Task instructions:
From the line containing "Select the red down arrow marker tool" to the final line of the entries, copy each line exactly. Pictures stay out.

Task data:
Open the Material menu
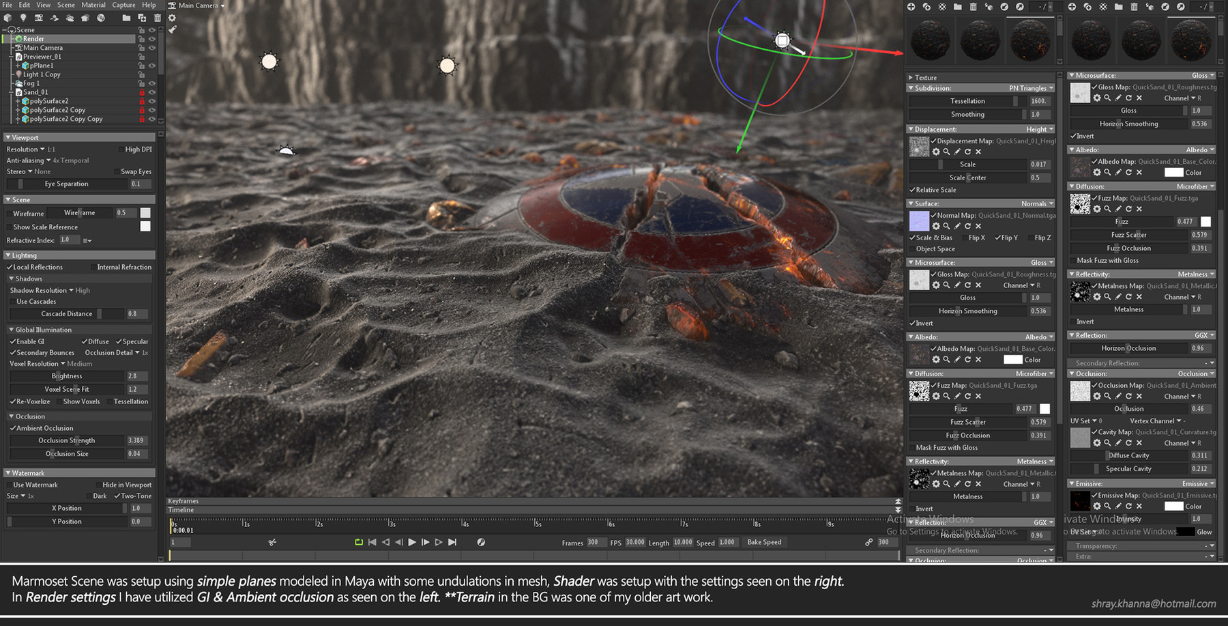Image resolution: width=1228 pixels, height=626 pixels. tap(93, 5)
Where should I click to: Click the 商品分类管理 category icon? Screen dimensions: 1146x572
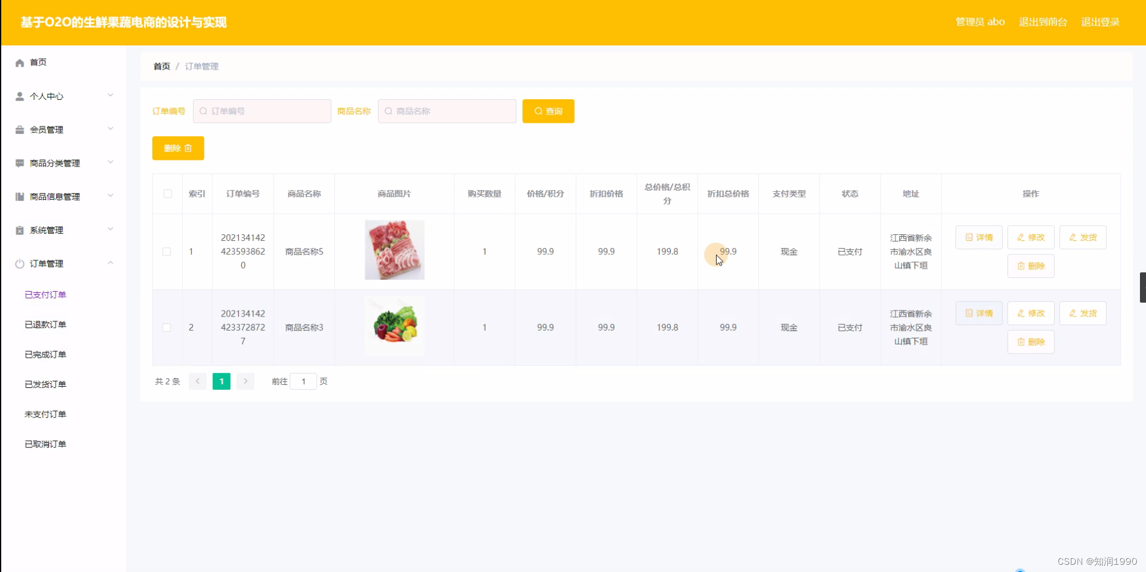[19, 162]
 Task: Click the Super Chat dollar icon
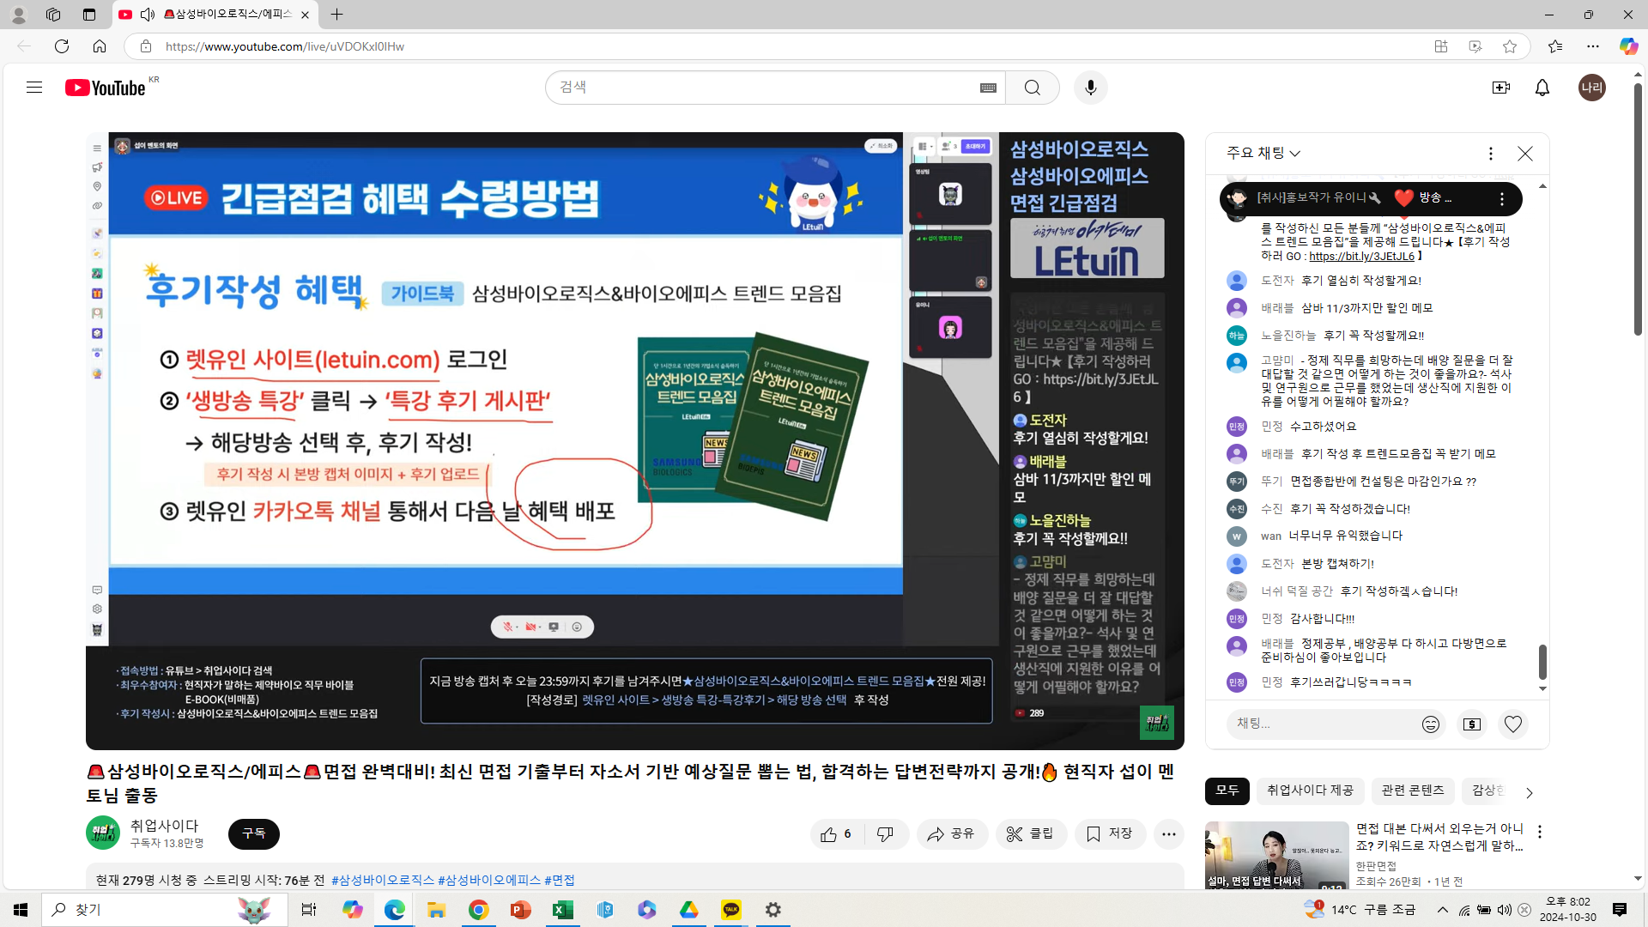click(1471, 724)
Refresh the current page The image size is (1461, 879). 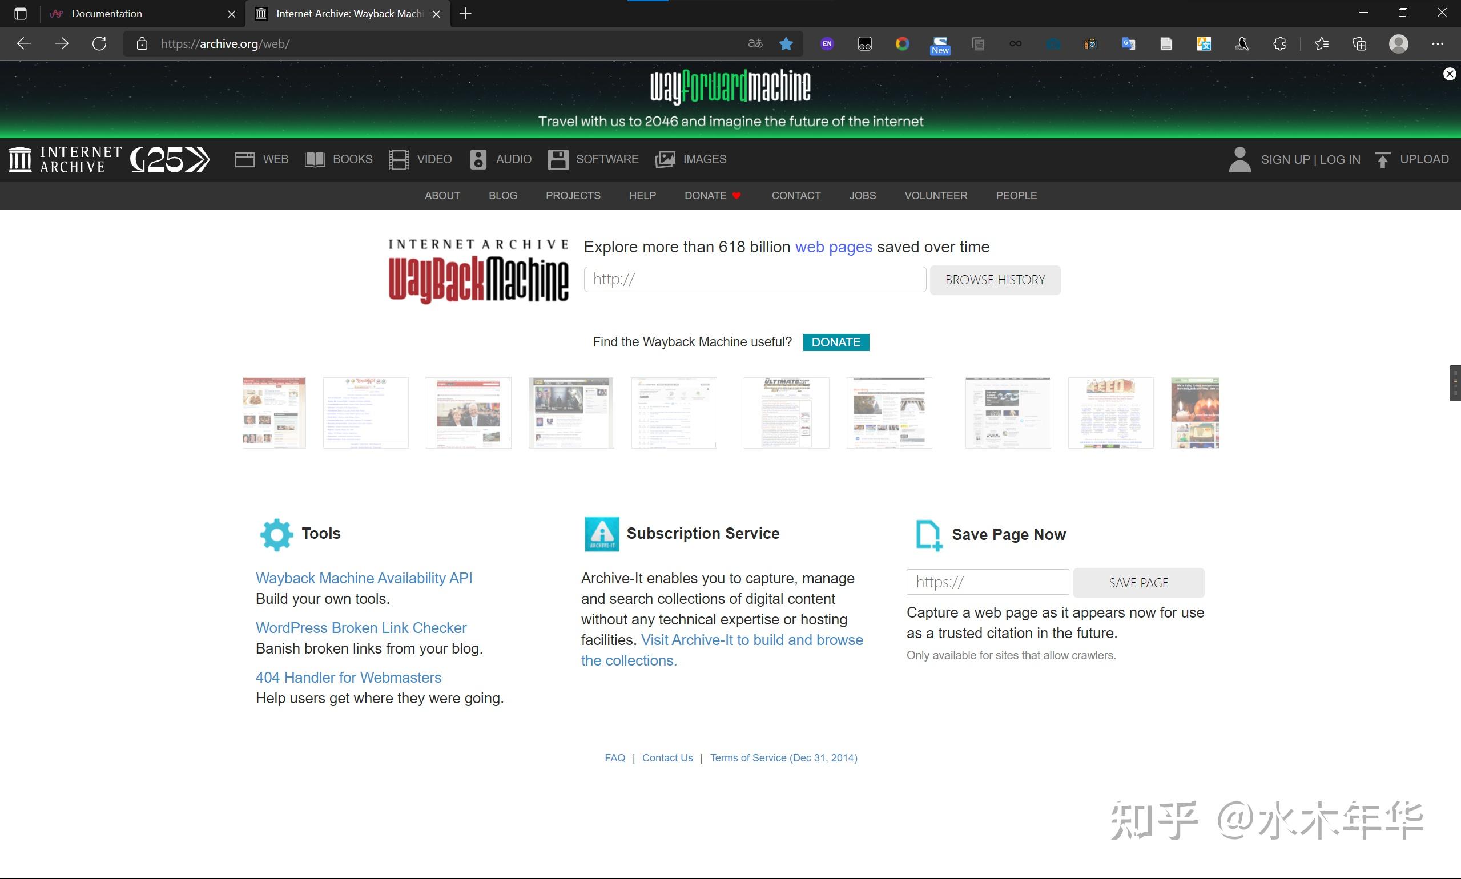click(x=100, y=44)
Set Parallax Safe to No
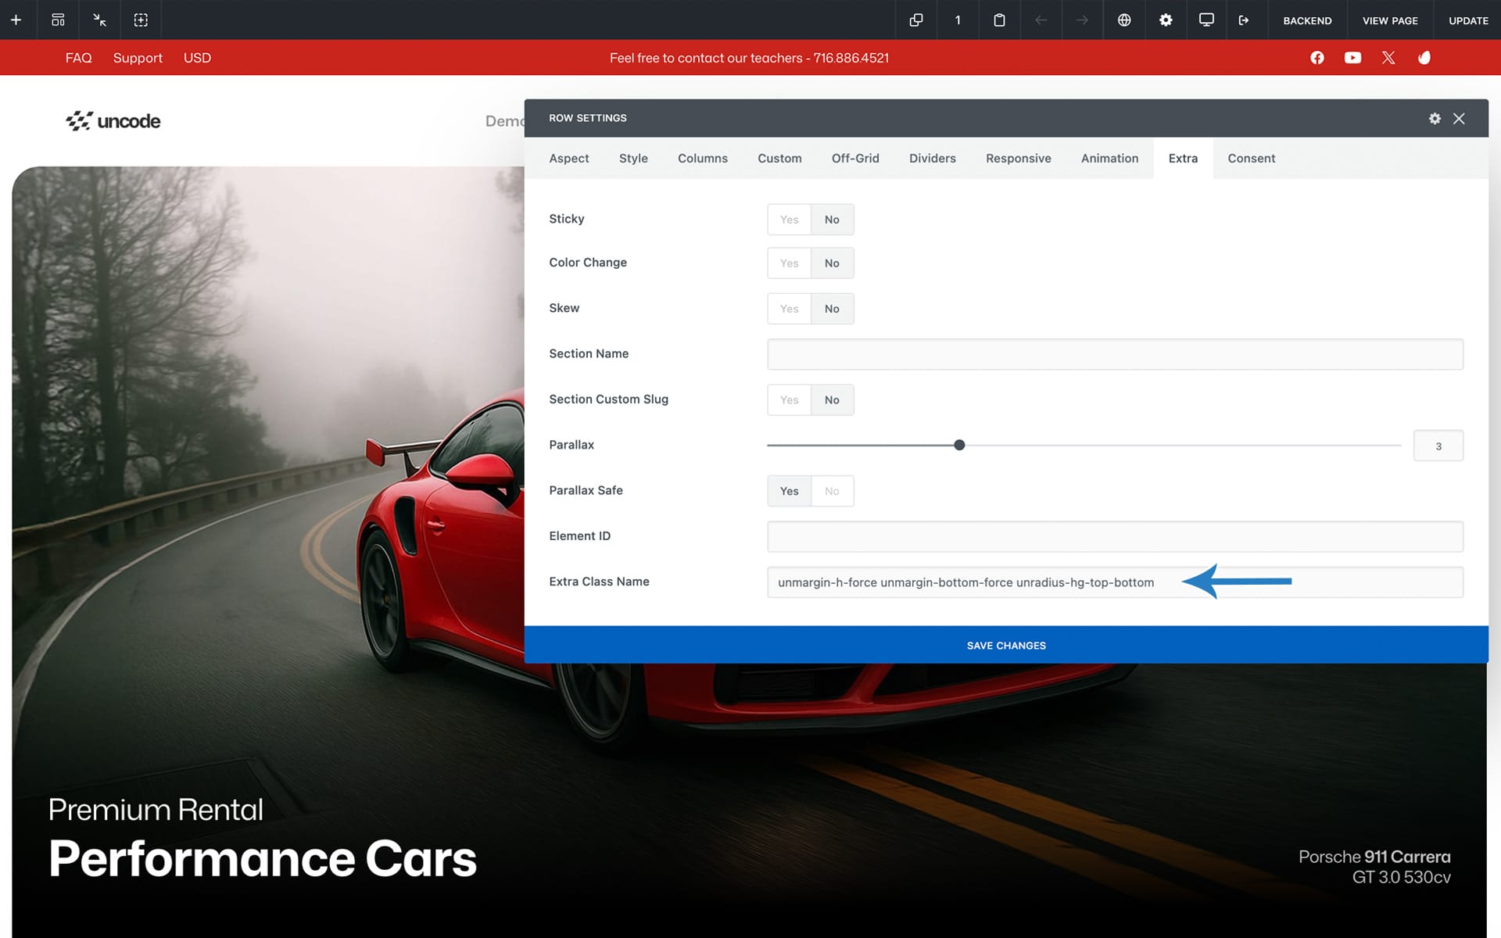The height and width of the screenshot is (938, 1501). tap(832, 491)
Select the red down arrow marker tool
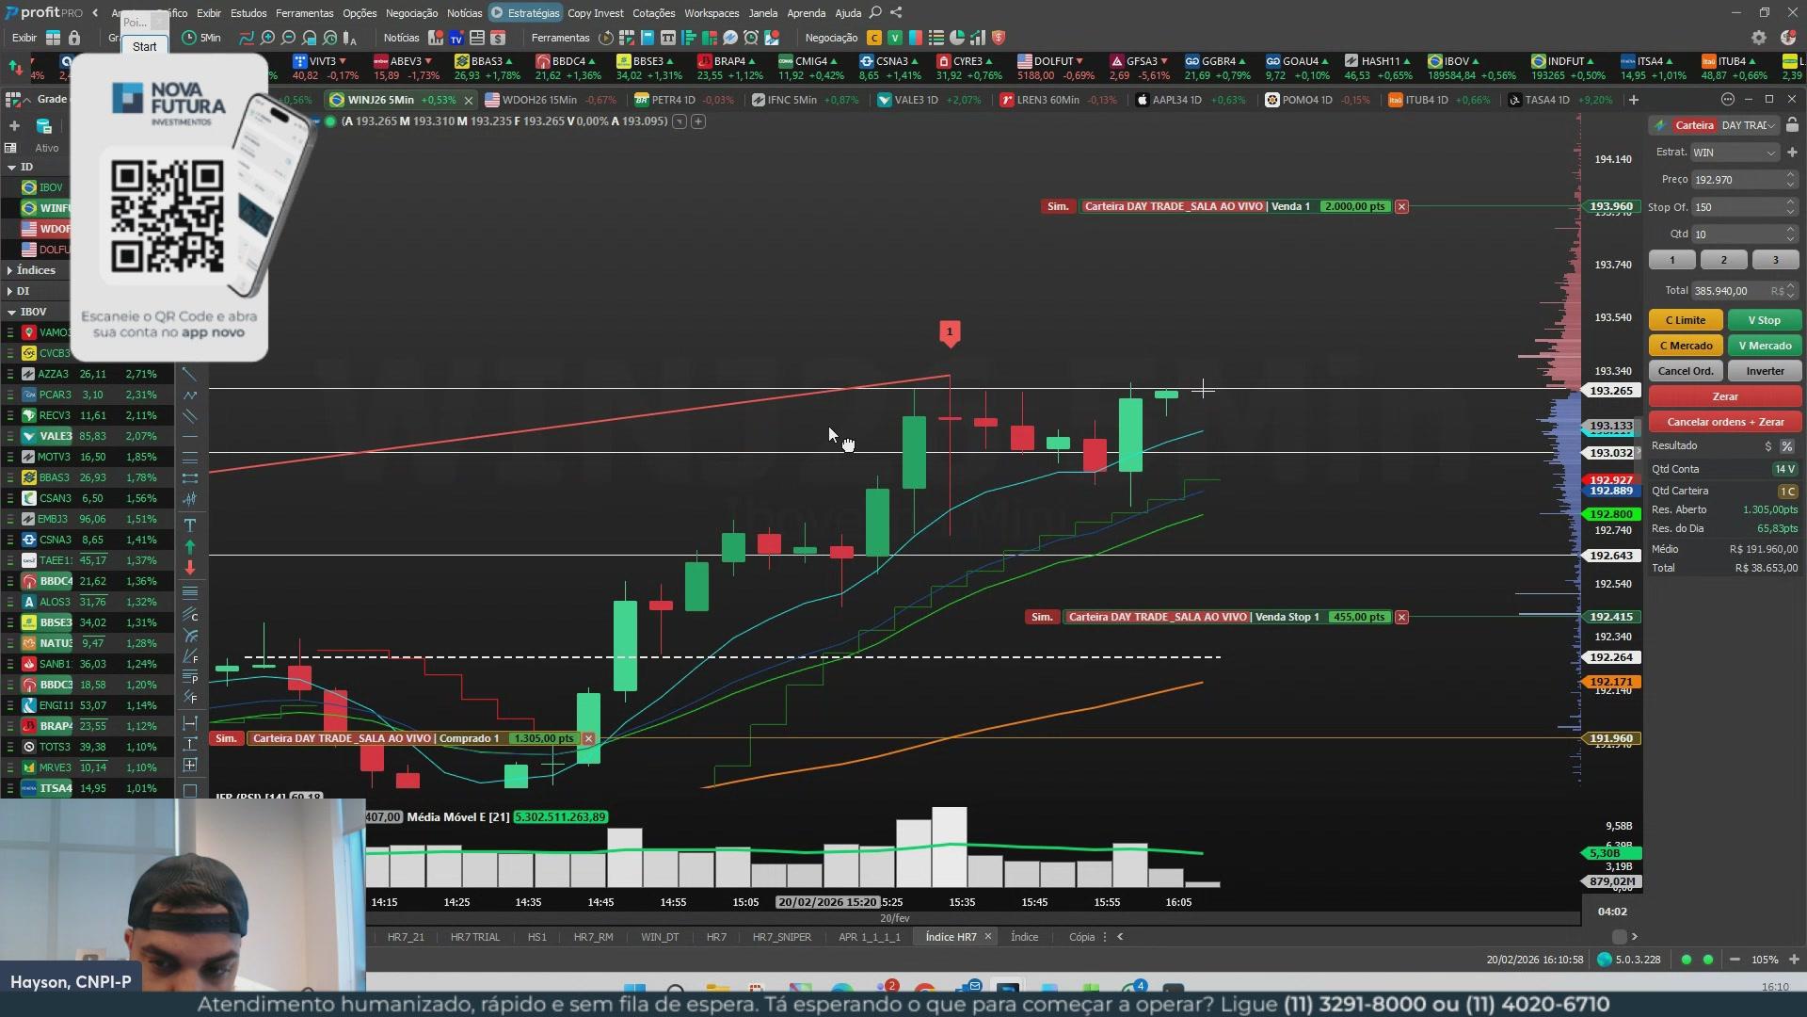Image resolution: width=1807 pixels, height=1017 pixels. click(x=189, y=567)
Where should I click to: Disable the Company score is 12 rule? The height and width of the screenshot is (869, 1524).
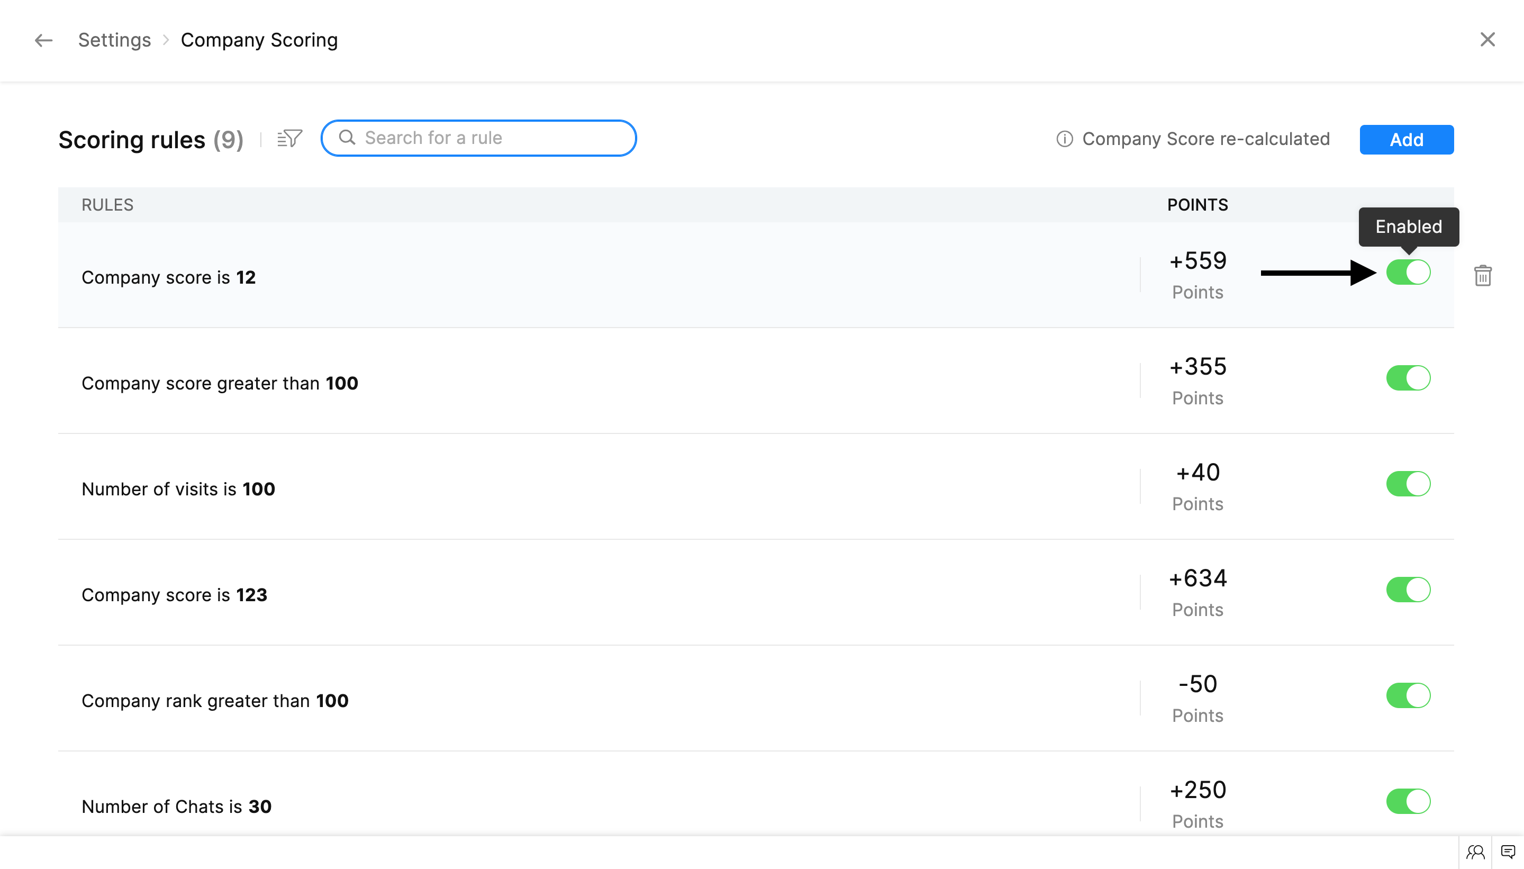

Result of the task:
Select the red down arrow marker tool
Image resolution: width=1807 pixels, height=1017 pixels. click(x=189, y=567)
Where should I click to: Disable the Company score is 12 rule? The height and width of the screenshot is (869, 1524).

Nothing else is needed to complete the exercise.